Выход, конечно, был. Но она его боялась. При взгляде на счастливую Аню становилось не так страшно, но все равно. Она боялась не проснуться. Закрыть глаза и больше никогда не поцеловать сына в макушку. Нелогично, но страшно.
* * *
― Это не убирается ничем. Сыну пять лет. Получается, с этой сумкой кенгуру я борюсь четыре года, не меньше. Странно, что больше ничего не растянулось. За всю беременность я набрала 10 килограммов, что даже меньше нормы. Ребенок родился три с половиной. В принципе, если бы не это безобразие, можно сказать, я не особо изменилась. ― Таисия собрала пальцами довольно заметную складку кожи, которая нависала над кружевным бельем.
– Ну что же. Надо сказать, вы ― счастливый человек, Таисия. Многие женщины после родов меняются очень сильно.
– Я не могла себе этого позволить, доктор. Уже во время беременности понимала, что из моего мужа отец, как из меня ― испанский летчик. Я работала до дня родов и потом начала через два месяца, с ребенком на руках. К тому же в зал пошла через полгода после рождения сына.
– То, что в зал ходите, сразу видно. Складку на животе можно убрать. Операция называется «миниабдоминопластика». Я сделаю разрез внизу живота. Он будет длиннее, чем ваш рубец от кесарева сечения, но расположится максимально низко. Как правило, он очень тонкий и хорошо прячется под нижним бельем. А старый рубец уберу. Я напишу вам план операции, дам список анализов и исследований, которые нужно будет пройти, если вы решитесь. Возможно, у вас есть какие-то вопросы?
– Это долго? – Яркая рыжеволосая Таисия как будто поблекла.
– Нет, операция не долгая. Кроме этого кожаного фартука исправлять у вас нечего. Вы прекрасно сами справляетесь.
– А наркоз? Про операцию мне все известно. Вы в прошлом году оперировали мою близкую подругу, Анну Полонскую. Она мне так подробно все рассказала, что я знаю все мелочи. Но наркоз… ― Она смотрела на ногти, документы, носки туфель, но не в глаза. Тревожится.
– Прекрасно помню вашу подругу. Очень позитивная девушка. Носилась по палате и коридору на следующий день, как будто неделя прошла. У Анны, кстати, была комплексная и гораздо более долгая операция. Результат вы видели. И да, конечно, операции проводятся под общим наркозом. Анна рассказывала, как она его перенесла?
– Да, она говорила, что все было здорово, она отлично выспалась впервые после рождения сына. Но у меня другой организм, другая ситуация, – ответила Тая.
– Если судить по вашей карте, у вас раньше операций не было, только кесарево. Противопоказаний я не вижу. Давайте разберемся с тем, что вас волнует. – Я не мог понять, в чем дело, почему эта яркая девушка, явно не робкого десятка, так боится наркоза.
– Моей бабушке удаляли желчный пузырь. Я сидела с ней после операции. Она даже не какая-то обширная была, не полостная, а лапароскопическая. Да и бабуля была тогда еще ого-го и на здоровье не особо жаловалась. Но наркоз она еле пережила. Ей было так плохо, ее рвало чем-то зеленым много часов, потом с сердцем случилось что-то. В общем, все остальные женщины в палате после таких же операций уже встали и даже ели, а бабулю в реанимацию увезли, еле откачали.
– Операция по удалению желчного пузыря ― полостная, так как это вмешательство в брюшную полость.
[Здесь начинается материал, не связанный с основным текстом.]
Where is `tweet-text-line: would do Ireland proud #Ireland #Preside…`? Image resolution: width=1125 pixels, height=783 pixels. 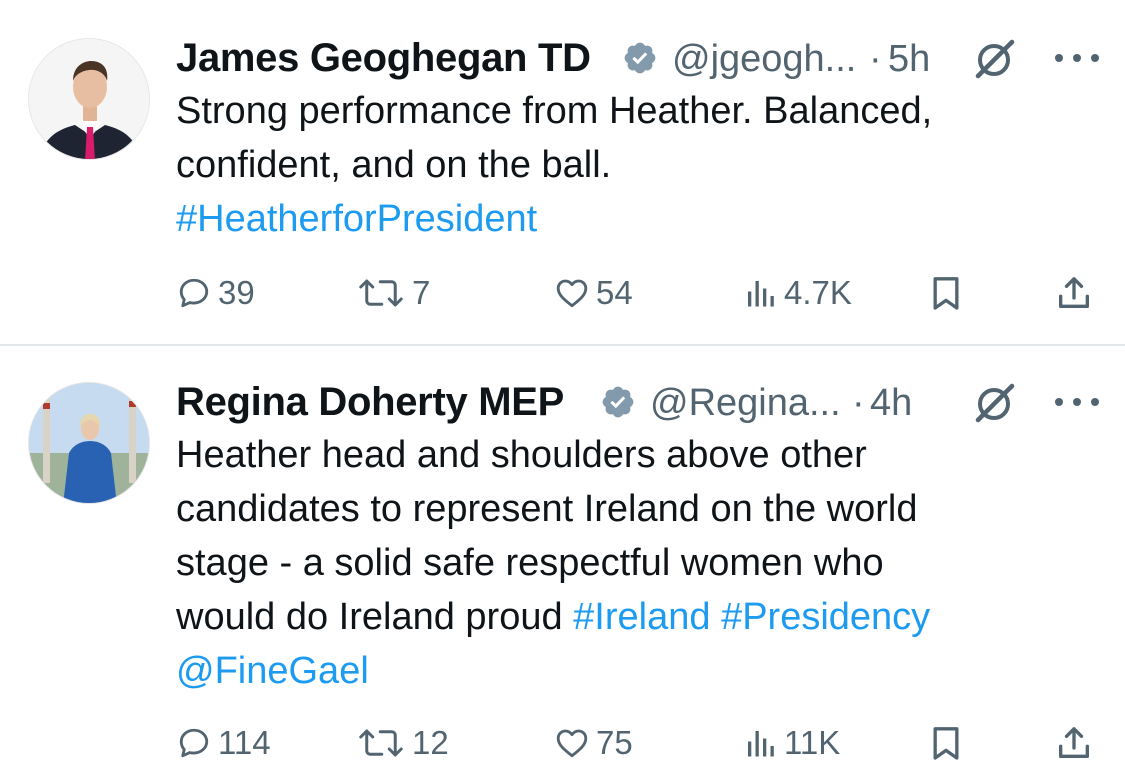
tweet-text-line: would do Ireland proud #Ireland #Preside… is located at coordinates (553, 617). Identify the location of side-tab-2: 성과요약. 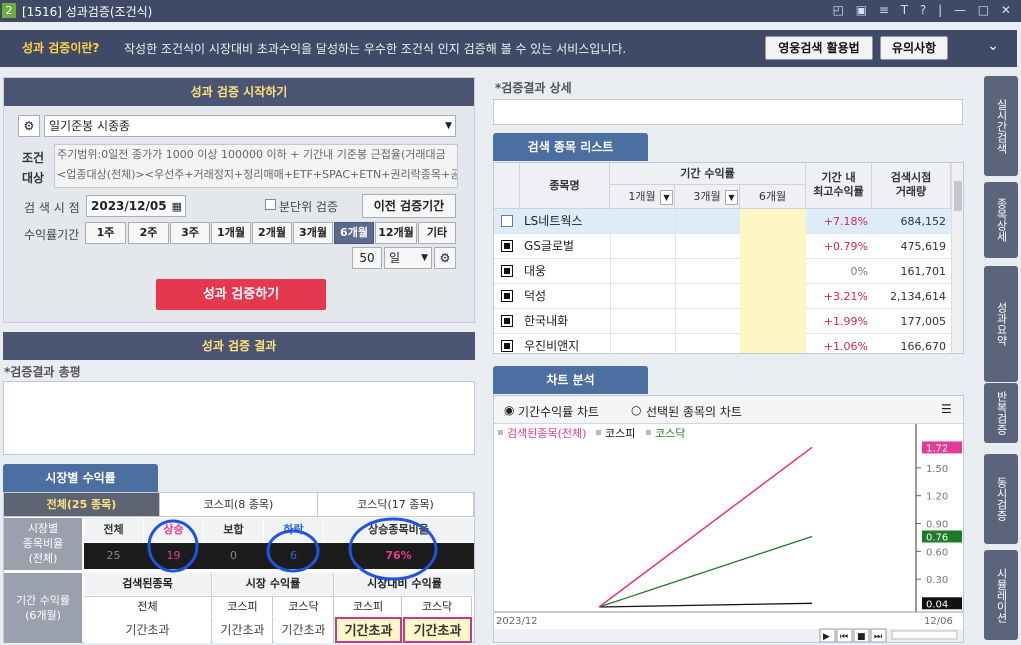
(1001, 324).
А вот миниабдоминопластика и абдоминопластика не полостные. А когда вашу бабушку оперировали? – Я подумал, что таких впечатлительных девушек, как она, не стоит пускать в больницу.
– Лет пятнадцать назад, – ответила Таисия.
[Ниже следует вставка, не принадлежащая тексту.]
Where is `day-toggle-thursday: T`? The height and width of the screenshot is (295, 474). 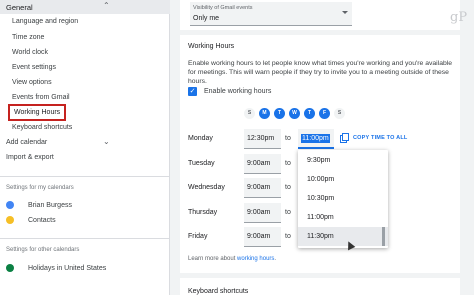 day-toggle-thursday: T is located at coordinates (310, 114).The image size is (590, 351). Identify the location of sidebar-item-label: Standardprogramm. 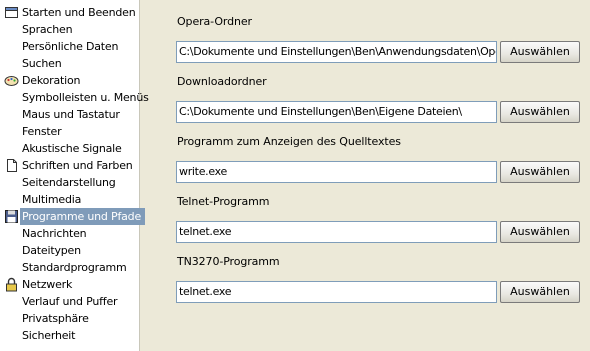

– Послушайте, за это время очень многое изменилось. До этой клиники я работал в экстренной хирургии, в региональной больнице. Так вот, тот наркозный аппарат был похож на маленький рояль. Очень многое делалось вручную. Наша аппаратура отличается от той, как «Тесла» отличается от горбатого «Запорожца». Все показатели пациента: давление, частоту сердечных сокращений, глубину наркоза, концентрацию в крови кислорода и углекислого газа и многое другое – отслеживают приборы. Анестезиолог и анестезистка не сводят глаз с пациента и с приборов, а при малейшем отклонении показателей от нормы аппаратура издает звуковой сигнал. Я уверяю вас, нет никаких причин бояться.